Building Smarter: How AI Can Power a Greener Real Estate Future
How we can use artificial intelligence and technological developments to reduce the real estate sector’s role in the escalating climate crisis
June 5, 2025
5 min read; 763 words
Tags: Energy Policy
Author: Tom Bartlett and Tanner Kelton
As the global climate crisis intensifies, attention is increasingly turning to real estate — a sector responsible for nearly 40% of global greenhouse gas emissions. While traditional sustainability measures like energy-efficient lighting and green building materials are slowly becoming popular in real estate development, the integration of artificial intelligence (AI) and Internet of Things (IoT) technologies into buildings possesses even more potential for material financial savings and carbon reduction benefits. Buildings today are often powered inefficiently, leading to an over excess of carbon emissions. Heating, ventilation, and air conditioning (HVAC) systems blast at full force when spaces are empty, and lighting remains on regardless of occupancy. These practices waste energy and drive-up bills, particularly during peak times when the grid relies heavily on fossil fuels.
Predictive AI can help solve these issues by adjusting to energy demands dynamically. Real time data on weather, occupancy and grid conditions can be manipulated so that energy can be drawn from the grid at off peak times whilst it is cheap and clean. This process can be powered by AI or IoT (Internet of Things) and possesses material financial and environmental benefits, a viewpoint which is backed up by an array of evidence.
Recent studies suggest that AI-driven building management could significantly cut energy consumption in the coming decades. According to a study of over 87 educational properties in Stockholm, Sweden, HVAC systems are generally seen as a prime target for such energy optimization, as they typically consume between 35-65% of a commercial building’s energy. This same report found that AI-driven HVAC controls yielded an annual reduction of about 65 tons of CO2 emissions across the 87 properties, an impact which is approximately 60 times greater than the carbon emissions of running the AI system itself. All of these results frame AI as a tool that has already been effective in enhancing building sustainability.
There are also very impressive start-ups like Grid Edge and Brainbox which offer novel technology and the promise of exciting financial returns to the everyday consumer. Grid Edge in particular has developed AI to “predict energy demand and manage renewable integration in commercial buildings, shifting consumption to off-peak periods”. The key AI feature lies in the fact that machine learning is able to forecast an entire building's energy consumption and then automate the extraction, storage and distribution of renewable energy. With this, the company advertises a breakeven point within six months of purchasing and adopting the product. Moreover, the average carbon reduction for consumers is 20% at a minimum. BrainBox has also successfully implemented predictive AI to enhance efficiency in real estate developments. Their technology was integrated into HVACs on 45 Broadway allowing the property to draw energy from the grid at off-peak times saving costs of up to 25% and reducing carbon footprint by 40%. This data is incredibly exciting and speaks magnitudes to the volume of change that this technology can have in the real estate sector.

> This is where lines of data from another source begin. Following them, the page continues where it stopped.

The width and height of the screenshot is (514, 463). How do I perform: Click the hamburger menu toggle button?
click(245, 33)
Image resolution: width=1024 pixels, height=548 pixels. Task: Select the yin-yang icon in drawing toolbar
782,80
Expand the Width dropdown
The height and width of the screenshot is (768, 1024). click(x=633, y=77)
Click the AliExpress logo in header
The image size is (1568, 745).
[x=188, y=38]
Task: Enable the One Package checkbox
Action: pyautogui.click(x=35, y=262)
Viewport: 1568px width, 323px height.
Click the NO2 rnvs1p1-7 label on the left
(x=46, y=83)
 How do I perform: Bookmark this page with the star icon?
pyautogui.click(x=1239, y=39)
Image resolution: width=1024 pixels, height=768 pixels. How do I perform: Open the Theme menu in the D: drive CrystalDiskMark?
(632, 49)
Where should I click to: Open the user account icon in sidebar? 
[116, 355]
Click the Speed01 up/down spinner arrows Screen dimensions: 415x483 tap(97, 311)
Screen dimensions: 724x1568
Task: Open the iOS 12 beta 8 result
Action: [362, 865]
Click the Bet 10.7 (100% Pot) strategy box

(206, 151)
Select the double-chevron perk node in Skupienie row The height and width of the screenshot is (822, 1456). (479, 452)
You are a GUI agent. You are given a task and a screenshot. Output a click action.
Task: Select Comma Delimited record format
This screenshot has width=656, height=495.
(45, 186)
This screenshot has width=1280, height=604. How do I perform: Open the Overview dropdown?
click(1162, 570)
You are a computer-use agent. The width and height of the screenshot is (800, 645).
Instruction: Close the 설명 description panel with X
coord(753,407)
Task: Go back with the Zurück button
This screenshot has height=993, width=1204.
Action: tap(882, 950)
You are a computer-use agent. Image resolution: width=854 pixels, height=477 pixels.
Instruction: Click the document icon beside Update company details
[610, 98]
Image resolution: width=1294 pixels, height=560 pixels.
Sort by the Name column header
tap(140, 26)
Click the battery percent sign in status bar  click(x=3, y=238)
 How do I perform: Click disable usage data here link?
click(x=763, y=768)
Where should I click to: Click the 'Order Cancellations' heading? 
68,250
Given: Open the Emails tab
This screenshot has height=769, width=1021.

Whilst the current real estate technology landscape is dynamic and promising, carbon reduction technology has not penetrated the real estate market at the scale or speed required to make meaningful change. Currently, adoption is concentrated on premium commercial real estate assets where there’s stakeholder pressure, ESG mandates and most importantly the required capital to implement these technologies. It appears that the general sentiment surrounding carbon reduction technology in real estate is that it is nice to have rather than a baseline expectation or mandated outcome.
Importantly, financial incentives are key. Consumers and businesses are unlikely to adopt new technologies based on moral appeal alone. But when those same tools lower energy bills, and extend equipment lifespan while also reducing emissions the value proposition becomes undeniable as is the case with Grid Edge. There’s also a broader payoff. If AI were widely adopted across commercial real estate, the cumulative effect could help balance energy demand across the grid. That would reduce peak-time strain, cut energy prices, and make it easier to transition to renewables. In other words, smart buildings don’t just reduce their own emissions, but they make the entire energy system more sustainable.
The potential of AI in real estate is no longer speculative. The technology exists, the financial case is strong, and the climate stakes are higher than ever. Now, it’s up to developers, investors, and regulators to push adoption beyond niche markets. As the tools become more accessible and their benefits more visible, integrating AI into buildings should become an expectation. By embedding intelligence into our buildings, we’re not just optimizing systems but instead, reshaping cities to be cleaner, smarter, and more sustainable.
Thomas Bartlett and Tanner Kelton are sophomores studying Philosophy, Politics & Economics at the University of Pennsylvania.